Stored dataset items
##########

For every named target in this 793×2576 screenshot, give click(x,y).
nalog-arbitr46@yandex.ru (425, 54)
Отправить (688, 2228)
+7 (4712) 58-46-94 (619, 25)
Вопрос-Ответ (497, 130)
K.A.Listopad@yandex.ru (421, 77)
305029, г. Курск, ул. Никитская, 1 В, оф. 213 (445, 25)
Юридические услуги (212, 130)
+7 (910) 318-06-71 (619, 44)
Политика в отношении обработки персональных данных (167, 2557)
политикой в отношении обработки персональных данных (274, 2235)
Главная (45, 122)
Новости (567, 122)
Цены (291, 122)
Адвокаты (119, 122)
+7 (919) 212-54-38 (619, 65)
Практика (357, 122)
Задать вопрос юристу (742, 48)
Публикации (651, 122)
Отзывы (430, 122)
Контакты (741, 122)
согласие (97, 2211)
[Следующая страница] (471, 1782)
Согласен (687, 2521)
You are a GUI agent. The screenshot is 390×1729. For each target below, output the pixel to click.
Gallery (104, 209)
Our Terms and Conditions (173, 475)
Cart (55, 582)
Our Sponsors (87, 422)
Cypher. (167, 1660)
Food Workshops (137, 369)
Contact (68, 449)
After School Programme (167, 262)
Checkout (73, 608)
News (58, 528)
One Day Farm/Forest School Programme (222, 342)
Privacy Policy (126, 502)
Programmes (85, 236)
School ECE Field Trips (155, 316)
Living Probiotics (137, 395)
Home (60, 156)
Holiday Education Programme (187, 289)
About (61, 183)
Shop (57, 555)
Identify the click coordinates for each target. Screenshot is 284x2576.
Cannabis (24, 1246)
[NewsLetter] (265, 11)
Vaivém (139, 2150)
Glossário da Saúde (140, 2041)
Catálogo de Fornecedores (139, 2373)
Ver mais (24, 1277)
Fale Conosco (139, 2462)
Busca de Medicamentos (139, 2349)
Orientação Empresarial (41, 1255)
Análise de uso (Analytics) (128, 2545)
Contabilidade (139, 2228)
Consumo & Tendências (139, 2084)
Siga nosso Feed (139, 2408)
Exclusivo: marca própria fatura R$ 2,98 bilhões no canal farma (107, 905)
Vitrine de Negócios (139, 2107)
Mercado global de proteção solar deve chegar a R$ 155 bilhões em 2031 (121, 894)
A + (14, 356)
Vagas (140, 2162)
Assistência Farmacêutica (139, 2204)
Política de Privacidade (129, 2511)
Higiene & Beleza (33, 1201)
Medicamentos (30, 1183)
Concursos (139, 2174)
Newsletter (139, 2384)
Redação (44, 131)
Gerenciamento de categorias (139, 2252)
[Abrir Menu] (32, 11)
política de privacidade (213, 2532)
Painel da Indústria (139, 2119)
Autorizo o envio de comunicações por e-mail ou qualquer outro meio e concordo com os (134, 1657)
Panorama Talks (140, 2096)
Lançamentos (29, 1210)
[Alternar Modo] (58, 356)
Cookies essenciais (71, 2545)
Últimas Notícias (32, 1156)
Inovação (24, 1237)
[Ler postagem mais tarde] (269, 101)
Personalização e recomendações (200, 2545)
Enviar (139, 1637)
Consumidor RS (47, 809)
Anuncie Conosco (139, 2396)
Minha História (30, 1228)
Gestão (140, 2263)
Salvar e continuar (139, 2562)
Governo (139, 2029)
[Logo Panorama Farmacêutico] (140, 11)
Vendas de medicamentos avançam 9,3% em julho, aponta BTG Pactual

##########

TASK TO CARRY OUT: Give the exact lines, and only those, from the line containing "Panorama Talks (140, 2096)" through the line containing "Governo (139, 2029)" in the entries above.

ANSWER FOR THIS EXERCISE:
Panorama Talks (140, 2096)
Lançamentos (29, 1210)
[Alternar Modo] (58, 356)
Cookies essenciais (71, 2545)
Últimas Notícias (32, 1156)
Inovação (24, 1237)
[Ler postagem mais tarde] (269, 101)
Personalização e recomendações (200, 2545)
Enviar (139, 1637)
Consumidor RS (47, 809)
Anuncie Conosco (139, 2396)
Minha História (30, 1228)
Gestão (140, 2263)
Salvar e continuar (139, 2562)
Governo (139, 2029)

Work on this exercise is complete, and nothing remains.